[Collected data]
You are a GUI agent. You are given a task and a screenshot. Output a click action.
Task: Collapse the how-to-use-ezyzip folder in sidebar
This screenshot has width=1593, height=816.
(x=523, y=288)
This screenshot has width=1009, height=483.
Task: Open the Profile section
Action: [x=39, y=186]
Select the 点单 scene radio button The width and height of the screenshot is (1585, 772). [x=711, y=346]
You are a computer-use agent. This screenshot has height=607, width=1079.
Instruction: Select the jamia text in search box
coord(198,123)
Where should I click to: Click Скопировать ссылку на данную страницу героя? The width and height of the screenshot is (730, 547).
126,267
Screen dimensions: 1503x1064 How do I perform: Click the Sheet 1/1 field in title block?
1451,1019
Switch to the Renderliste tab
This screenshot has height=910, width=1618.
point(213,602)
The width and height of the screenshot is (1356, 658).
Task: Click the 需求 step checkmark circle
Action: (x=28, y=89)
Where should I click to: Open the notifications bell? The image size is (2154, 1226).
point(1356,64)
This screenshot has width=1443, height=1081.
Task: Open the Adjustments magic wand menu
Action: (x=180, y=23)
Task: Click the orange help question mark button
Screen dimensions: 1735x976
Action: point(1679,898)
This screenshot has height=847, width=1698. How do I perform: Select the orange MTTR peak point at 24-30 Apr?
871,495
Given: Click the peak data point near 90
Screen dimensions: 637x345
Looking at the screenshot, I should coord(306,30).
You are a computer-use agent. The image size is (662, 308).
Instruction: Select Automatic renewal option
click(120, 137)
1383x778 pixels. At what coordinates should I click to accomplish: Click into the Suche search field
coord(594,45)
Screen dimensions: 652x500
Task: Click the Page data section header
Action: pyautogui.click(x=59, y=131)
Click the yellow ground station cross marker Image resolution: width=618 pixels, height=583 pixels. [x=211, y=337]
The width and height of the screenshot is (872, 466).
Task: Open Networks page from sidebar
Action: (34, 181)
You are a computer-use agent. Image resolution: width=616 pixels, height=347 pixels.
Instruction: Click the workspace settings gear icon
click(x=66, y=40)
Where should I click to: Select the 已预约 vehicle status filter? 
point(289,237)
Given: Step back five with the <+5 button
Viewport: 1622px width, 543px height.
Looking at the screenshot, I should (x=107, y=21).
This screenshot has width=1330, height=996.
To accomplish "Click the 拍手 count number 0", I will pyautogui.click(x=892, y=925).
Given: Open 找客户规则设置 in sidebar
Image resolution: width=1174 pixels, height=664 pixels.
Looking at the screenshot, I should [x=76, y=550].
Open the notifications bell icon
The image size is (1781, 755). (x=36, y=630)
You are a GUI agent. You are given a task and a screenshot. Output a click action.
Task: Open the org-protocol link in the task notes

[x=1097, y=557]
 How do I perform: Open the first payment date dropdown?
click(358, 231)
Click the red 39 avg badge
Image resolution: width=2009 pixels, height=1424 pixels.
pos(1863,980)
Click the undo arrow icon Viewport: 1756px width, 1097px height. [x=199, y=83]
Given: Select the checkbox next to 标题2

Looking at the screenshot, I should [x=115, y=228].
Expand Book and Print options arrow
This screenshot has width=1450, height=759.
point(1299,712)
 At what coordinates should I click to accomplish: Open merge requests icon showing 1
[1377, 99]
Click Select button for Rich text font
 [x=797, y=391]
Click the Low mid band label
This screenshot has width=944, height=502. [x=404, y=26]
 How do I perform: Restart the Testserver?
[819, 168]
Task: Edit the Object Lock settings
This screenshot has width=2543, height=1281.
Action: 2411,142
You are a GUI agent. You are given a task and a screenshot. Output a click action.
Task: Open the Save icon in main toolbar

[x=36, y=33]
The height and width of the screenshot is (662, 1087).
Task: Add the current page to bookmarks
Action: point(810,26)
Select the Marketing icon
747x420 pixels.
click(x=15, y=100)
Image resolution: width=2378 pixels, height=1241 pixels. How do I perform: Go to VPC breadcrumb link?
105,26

• [EXERCISE]
Retype the records above exactly, so that no line differs from its source.

• [ANSWER SPACE]
You are a GUI agent. You are given a task and a screenshot. Output a click action.
Task: Collapse the how-to-use-ezyzip folder in sidebar
This screenshot has width=1593, height=816.
(x=523, y=288)
This screenshot has width=1009, height=483.
Task: Open the Profile section
Action: [x=39, y=186]
Select the 点单 scene radio button The width and height of the screenshot is (1585, 772). [x=711, y=346]
You are a computer-use agent. This screenshot has height=607, width=1079.
Instruction: Select the jamia text in search box
coord(198,123)
Where should I click to: Click Скопировать ссылку на данную страницу героя? The width and height of the screenshot is (730, 547).
126,267
Screen dimensions: 1503x1064 How do I perform: Click the Sheet 1/1 field in title block?
1451,1019
Switch to the Renderliste tab
This screenshot has height=910, width=1618.
point(213,602)
The width and height of the screenshot is (1356, 658).
Task: Click the 需求 step checkmark circle
Action: (x=28, y=89)
Where should I click to: Open the notifications bell? The image size is (2154, 1226).
point(1356,64)
This screenshot has width=1443, height=1081.
Task: Open the Adjustments magic wand menu
Action: (x=180, y=23)
Task: Click the orange help question mark button
Screen dimensions: 1735x976
Action: point(1679,898)
This screenshot has height=847, width=1698. How do I perform: Select the orange MTTR peak point at 24-30 Apr?
871,495
Given: Click the peak data point near 90
Screen dimensions: 637x345
Looking at the screenshot, I should coord(306,30).
You are a computer-use agent. The image size is (662, 308).
Instruction: Select Automatic renewal option
click(120, 137)
1383x778 pixels. At what coordinates should I click to accomplish: Click into the Suche search field
coord(594,45)
Screen dimensions: 652x500
Task: Click the Page data section header
Action: pyautogui.click(x=59, y=131)
Click the yellow ground station cross marker Image resolution: width=618 pixels, height=583 pixels. [x=211, y=337]
The width and height of the screenshot is (872, 466).
Task: Open Networks page from sidebar
Action: (34, 181)
You are a computer-use agent. Image resolution: width=616 pixels, height=347 pixels.
Instruction: Click the workspace settings gear icon
click(x=66, y=40)
Where should I click to: Select the 已预约 vehicle status filter? 
point(289,237)
Given: Step back five with the <+5 button
Viewport: 1622px width, 543px height.
Looking at the screenshot, I should (x=107, y=21).
This screenshot has width=1330, height=996.
To accomplish "Click the 拍手 count number 0", I will pyautogui.click(x=892, y=925).
Given: Open 找客户规则设置 in sidebar
Image resolution: width=1174 pixels, height=664 pixels.
Looking at the screenshot, I should [x=76, y=550].
Open the notifications bell icon
The image size is (1781, 755). (x=36, y=630)
You are a GUI agent. You are given a task and a screenshot. Output a click action.
Task: Open the org-protocol link in the task notes

[x=1097, y=557]
 How do I perform: Open the first payment date dropdown?
click(358, 231)
Click the red 39 avg badge
Image resolution: width=2009 pixels, height=1424 pixels.
pos(1863,980)
Click the undo arrow icon Viewport: 1756px width, 1097px height. [x=199, y=83]
Given: Select the checkbox next to 标题2

Looking at the screenshot, I should [x=115, y=228].
Expand Book and Print options arrow
This screenshot has width=1450, height=759.
point(1299,712)
 At what coordinates should I click to accomplish: Open merge requests icon showing 1
[1377, 99]
Click Select button for Rich text font
 [x=797, y=391]
Click the Low mid band label
This screenshot has width=944, height=502. [x=404, y=26]
 How do I perform: Restart the Testserver?
[819, 168]
Task: Edit the Object Lock settings
This screenshot has width=2543, height=1281.
Action: 2411,142
You are a GUI agent. You are given a task and a screenshot. Output a click action.
Task: Open the Save icon in main toolbar

[x=36, y=33]
The height and width of the screenshot is (662, 1087).
Task: Add the current page to bookmarks
Action: point(810,26)
Select the Marketing icon
747x420 pixels.
click(x=15, y=100)
Image resolution: width=2378 pixels, height=1241 pixels. How do I perform: Go to VPC breadcrumb link?
105,26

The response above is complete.